→ **PROBLEM REQUIREMENTS**
Among the entries, find the lines with the string "computer" and report them.

(Collected data)
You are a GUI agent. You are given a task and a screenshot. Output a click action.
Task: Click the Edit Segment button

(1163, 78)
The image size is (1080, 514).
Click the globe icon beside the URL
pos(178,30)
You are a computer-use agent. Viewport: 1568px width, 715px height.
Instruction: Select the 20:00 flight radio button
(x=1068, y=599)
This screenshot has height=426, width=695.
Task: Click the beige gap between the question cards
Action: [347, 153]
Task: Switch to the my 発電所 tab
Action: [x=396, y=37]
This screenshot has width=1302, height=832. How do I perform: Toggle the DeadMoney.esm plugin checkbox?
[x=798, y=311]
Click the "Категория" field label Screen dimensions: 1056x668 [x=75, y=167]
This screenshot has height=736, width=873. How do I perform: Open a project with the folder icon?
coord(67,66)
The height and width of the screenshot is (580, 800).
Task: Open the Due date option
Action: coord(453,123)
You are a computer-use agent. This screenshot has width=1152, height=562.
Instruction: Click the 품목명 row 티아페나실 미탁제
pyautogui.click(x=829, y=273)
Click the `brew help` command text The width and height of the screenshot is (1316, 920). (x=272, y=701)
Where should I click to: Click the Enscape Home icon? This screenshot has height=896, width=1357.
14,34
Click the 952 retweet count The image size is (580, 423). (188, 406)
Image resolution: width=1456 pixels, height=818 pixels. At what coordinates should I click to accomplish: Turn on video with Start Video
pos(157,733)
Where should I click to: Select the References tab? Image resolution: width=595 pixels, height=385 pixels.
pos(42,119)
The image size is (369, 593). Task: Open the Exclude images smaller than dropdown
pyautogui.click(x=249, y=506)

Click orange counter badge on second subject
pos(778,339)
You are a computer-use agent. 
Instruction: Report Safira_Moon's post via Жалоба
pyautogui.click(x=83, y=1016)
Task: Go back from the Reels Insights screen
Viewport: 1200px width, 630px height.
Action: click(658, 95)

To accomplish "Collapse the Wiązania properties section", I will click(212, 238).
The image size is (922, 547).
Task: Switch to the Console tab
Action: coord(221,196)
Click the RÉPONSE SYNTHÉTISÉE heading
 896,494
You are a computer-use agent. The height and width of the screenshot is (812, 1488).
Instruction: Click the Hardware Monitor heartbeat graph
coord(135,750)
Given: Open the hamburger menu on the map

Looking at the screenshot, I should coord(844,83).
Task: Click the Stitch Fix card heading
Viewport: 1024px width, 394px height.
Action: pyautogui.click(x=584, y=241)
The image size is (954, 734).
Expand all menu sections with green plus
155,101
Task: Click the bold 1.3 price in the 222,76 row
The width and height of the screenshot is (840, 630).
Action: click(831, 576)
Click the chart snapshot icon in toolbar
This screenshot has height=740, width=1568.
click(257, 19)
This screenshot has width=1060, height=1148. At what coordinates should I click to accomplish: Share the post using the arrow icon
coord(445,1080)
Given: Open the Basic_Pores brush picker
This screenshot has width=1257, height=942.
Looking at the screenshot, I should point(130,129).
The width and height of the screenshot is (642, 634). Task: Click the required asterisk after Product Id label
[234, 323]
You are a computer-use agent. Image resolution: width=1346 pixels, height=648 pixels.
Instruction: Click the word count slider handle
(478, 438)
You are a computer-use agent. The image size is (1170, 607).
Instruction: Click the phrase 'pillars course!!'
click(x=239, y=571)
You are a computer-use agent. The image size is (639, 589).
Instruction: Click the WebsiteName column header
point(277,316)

→ **TASK SOLUTION**
You are a computer-use agent. Viewport: 1568px width, 715px height.
You are a computer-use agent. This screenshot has width=1152, height=562.
You are a computer-use agent. 
You are a computer-use agent. The height and width of the screenshot is (812, 1488).
You are a computer-use agent. Image resolution: width=1346 pixels, height=648 pixels.
You are a computer-use agent. The image size is (1170, 607).
You are a computer-use agent. The image size is (639, 589).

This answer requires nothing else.